▶ **ACTIVITIES**:
A – According to the review of The Normal Heart, what organization does Ned Weeks help organize?
B – In the review of The Normal Heart, retype the stretch from "Larry Kramer’s blistering" through "story to tell.", keeping every character unchanged.
C – Condense the paragraph of the review of The Normal Heart that begins "Since it was first performed in 1985" into a shorter version that keeps its main points.

▶ **SELECTED EXCERPT**:
------------------------------------------------------------------------

185273-the-normal-heart-is-full-of-passion-but-not-enough-rage

‘The Normal Heart’ Is Full of Passion, but Not Enough Rage

Larry Kramer’s blistering cri de coeur about the early days of the AIDS plague gets a solidly respectful but flawed treatment from Ryan Murphy
2014-08-26

Writers are given one great story to tell.

—Larry Kramer

The facts already seem like a tale out of faraway history. A mysterious plague stalks the land, slaughtering half of those who catch it, while craven officials refuse to acknowledge its existence and a terrified minority population is refused help even as they are dying. When AIDS first began striking New York’s gay male population in 1981, the level of accepted homophobia in American society was, even just a few decades later, difficult to comprehend. Doctors trained to handle the deadliest diseases refused to even touch patients. The medical establishment paid scant attention to a devastating epidemic simply because its first victims were gay. Watching Ryan Murphy’s adaptation of The Normal Heart is to be taken back to a time when prejudice didn’t just cost people their dignity, it robbed some of them of their lives.

Since it was first performed in 1985, Kramer’s play has stood as the definitive fictional account of the battle to smash both the disease and the prejudices it highlighted. That feat has been one of its greatest virtues, but also one of its weaknesses. Its arc is swift and the stakes incredible; however, Kramer’s gifts as polemicist have a tendency to outshine his abilities as a playwright. Most of the major characters are barely veiled variations on critical real-life players in the drama, leaving some stranded in the story merely as mouthpieces for one point of view or another. But these quibbles are only just that; minor flaws in a work whose uncompromising rage against inhumanity has rarely been equaled. It’s a bulldozer of a play that wants to leave you devastated and usually succeeds. That this film doesn’t leave you gasping for air is more testament to Murphy’s surface approach than any diminution of the play’s strengths.

The Kramer stand-in is Ned Weeks (Mark Ruffalo). He’s a grumpy writer whose book about gay culture made him something of a pariah in a group so violently marginalized that critiques from within were often seen as traitorous. Ned becomes aware of the “gay cancer” spreading through the community after a close friend suddenly dies. His calls to stop one-night-stand culture as a safety measure is seen as more hysteria from the writer who had labeled promiscuity many gay men’s “singular political agenda”. (Kramer, who wrote this adaptation, doesn’t mince words on this topic, but he does give voice to the countervailing narrative: that by exercising sexual freedom, gay men were taking control of at least one part of their heavily-circumscribed lives.) Spurred on by the dozens of friends being lost to the disease, he helps organize Gay Men’s Health Crisis, the country’s first AIDS organization, and keeps widening his circle of enemies.

------------------------------------------------------------------------

Stored records
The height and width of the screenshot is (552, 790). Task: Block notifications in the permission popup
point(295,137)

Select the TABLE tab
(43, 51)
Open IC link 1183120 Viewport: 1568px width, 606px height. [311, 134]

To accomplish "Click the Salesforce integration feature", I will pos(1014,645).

------------------------------------------------------------------------

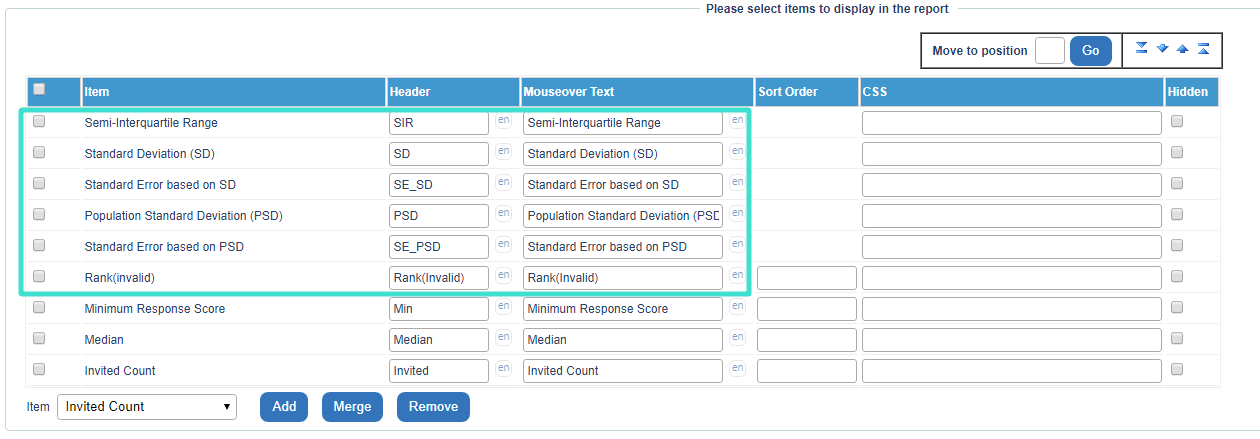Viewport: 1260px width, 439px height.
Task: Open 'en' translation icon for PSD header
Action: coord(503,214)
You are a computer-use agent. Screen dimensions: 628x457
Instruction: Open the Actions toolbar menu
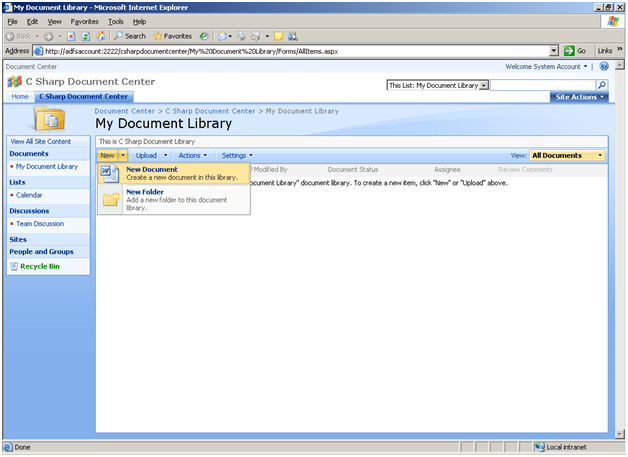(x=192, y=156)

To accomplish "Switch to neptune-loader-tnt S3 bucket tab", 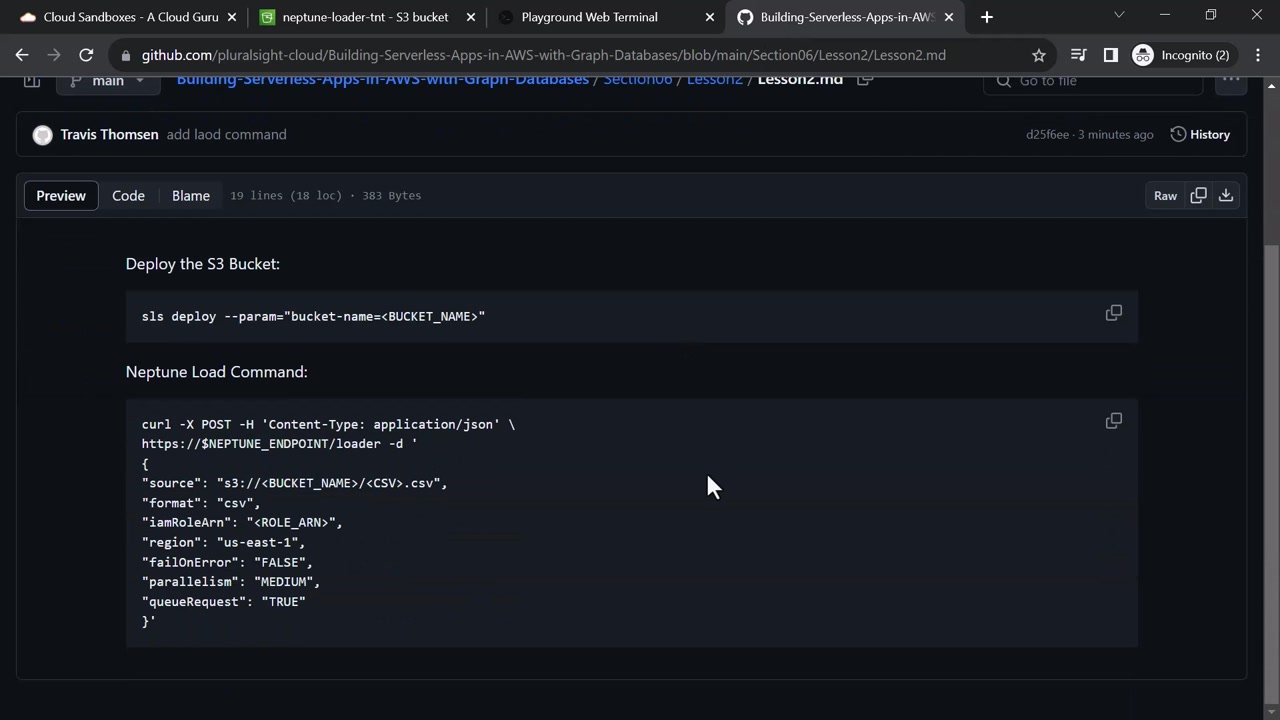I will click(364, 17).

------------------------------------------------------------------------

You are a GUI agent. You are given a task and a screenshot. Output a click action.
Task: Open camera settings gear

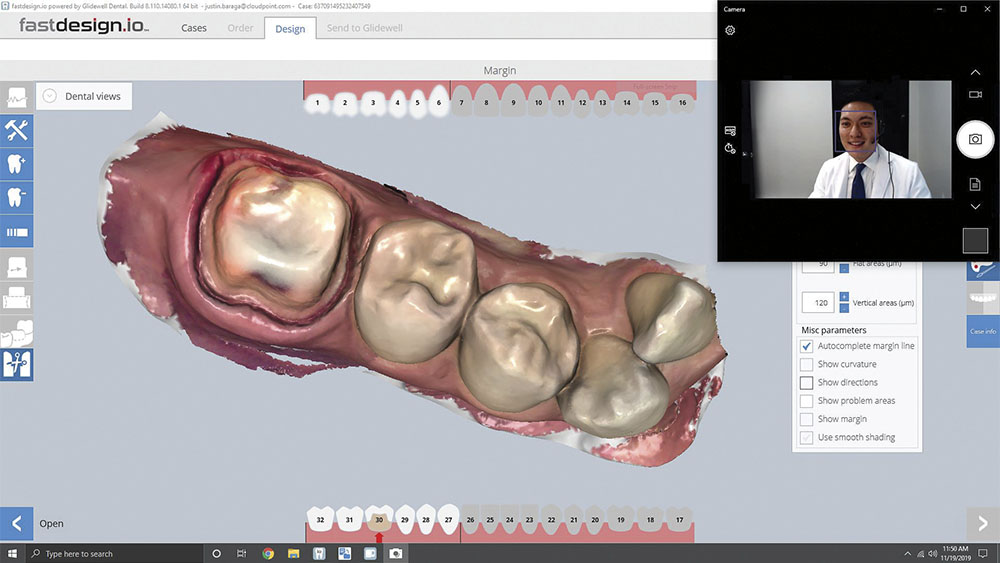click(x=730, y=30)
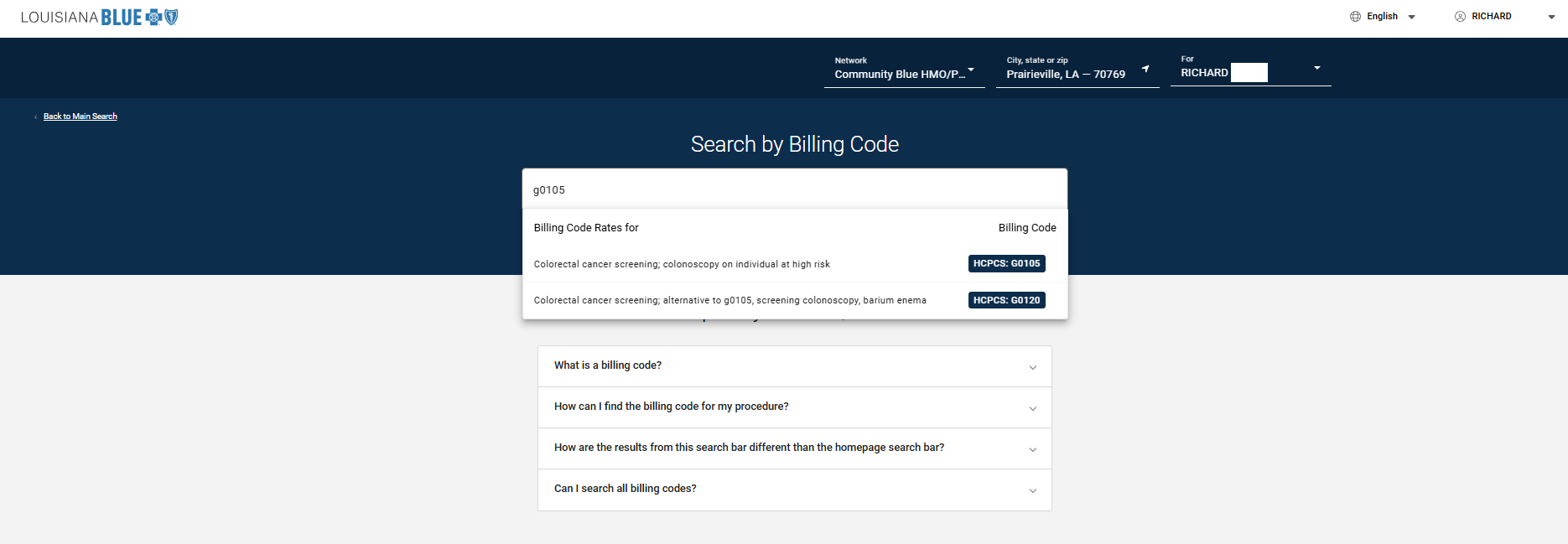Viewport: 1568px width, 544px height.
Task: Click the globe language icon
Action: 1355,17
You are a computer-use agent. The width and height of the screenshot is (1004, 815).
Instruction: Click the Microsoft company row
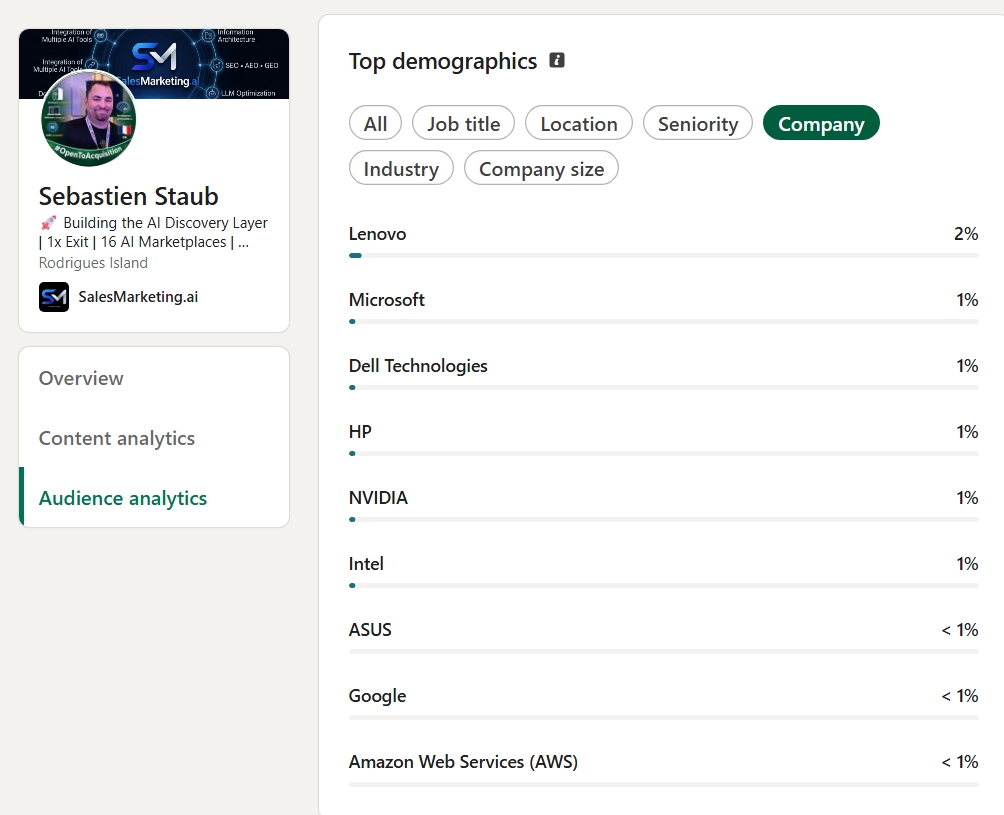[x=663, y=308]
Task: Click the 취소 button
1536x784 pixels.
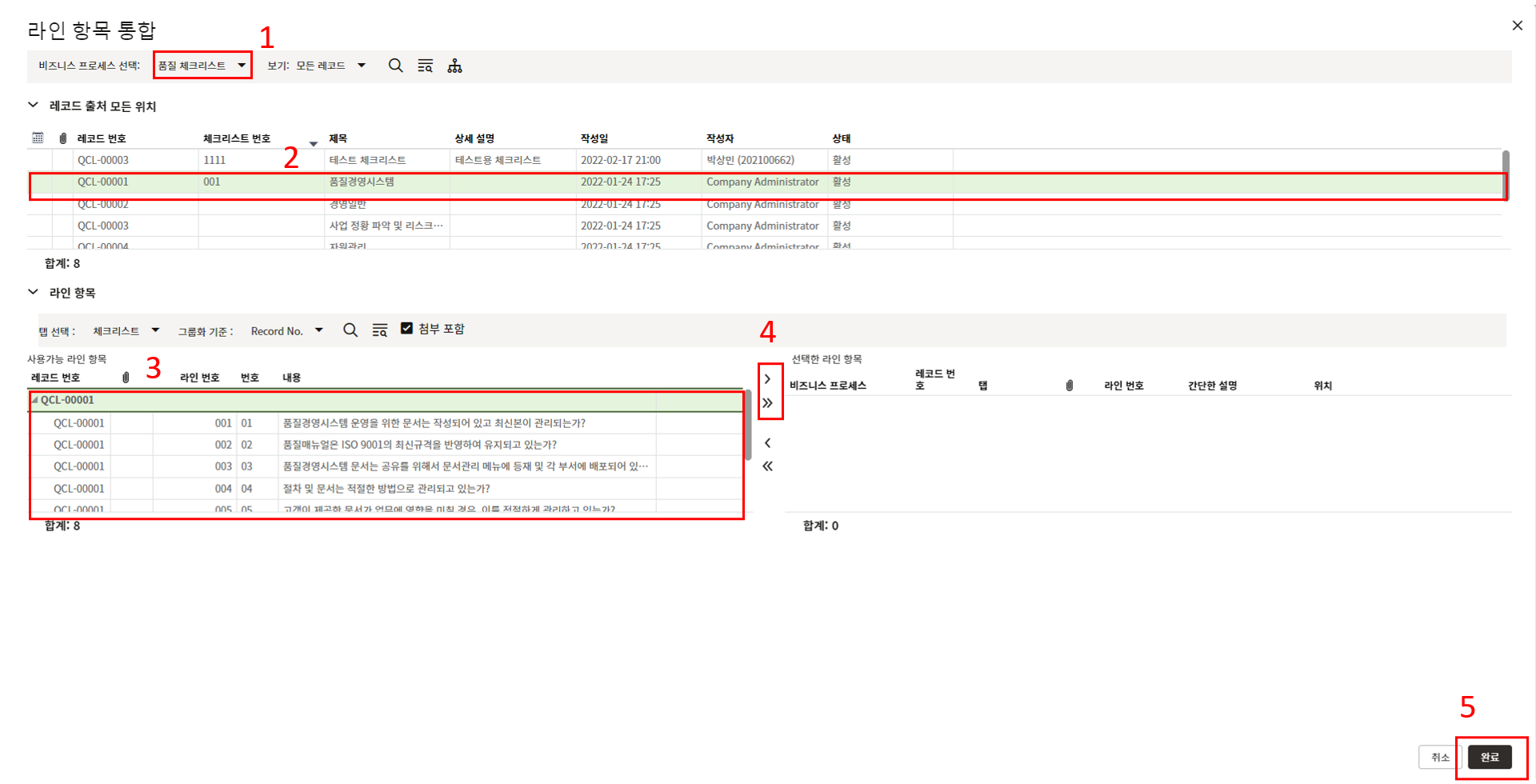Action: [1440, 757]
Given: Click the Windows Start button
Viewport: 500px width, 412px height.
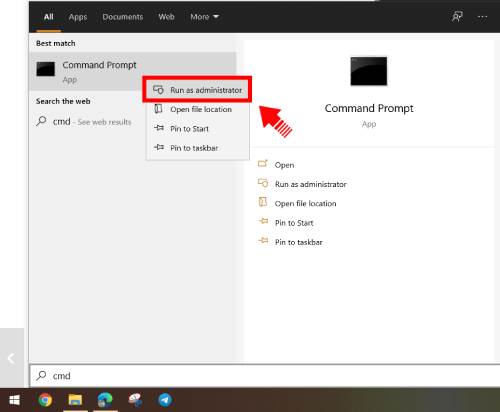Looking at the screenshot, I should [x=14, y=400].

------------------------------------------------------------------------

▶ **RESPONSES FOR EACH TASK**:
A – Gay Men's Health Crisis, the country's first AIDS organization.

B –
Larry Kramer’s blistering cri de coeur about the early days of the AIDS plague gets a solidly respectful but flawed treatment from Ryan Murphy
2014-08-26

Writers are given one great story to tell.

C – First performed in 1985, Kramer's play is the definitive fictional account of the fight against both the disease and the prejudices it exposed, which is both a virtue and a weakness. Its arc is swift and its stakes high, but Kramer's gifts as a polemicist tend to outshine his skill as a playwright. Most major characters are thinly veiled versions of real-life figures, and some serve only as mouthpieces for a point of view. These are minor flaws in a play whose rage against inhumanity has rarely been equaled and which usually succeeds in leaving audiences devastated. That the film doesn't leave viewers gasping reflects Murphy's surface approach rather than any weakness in the play.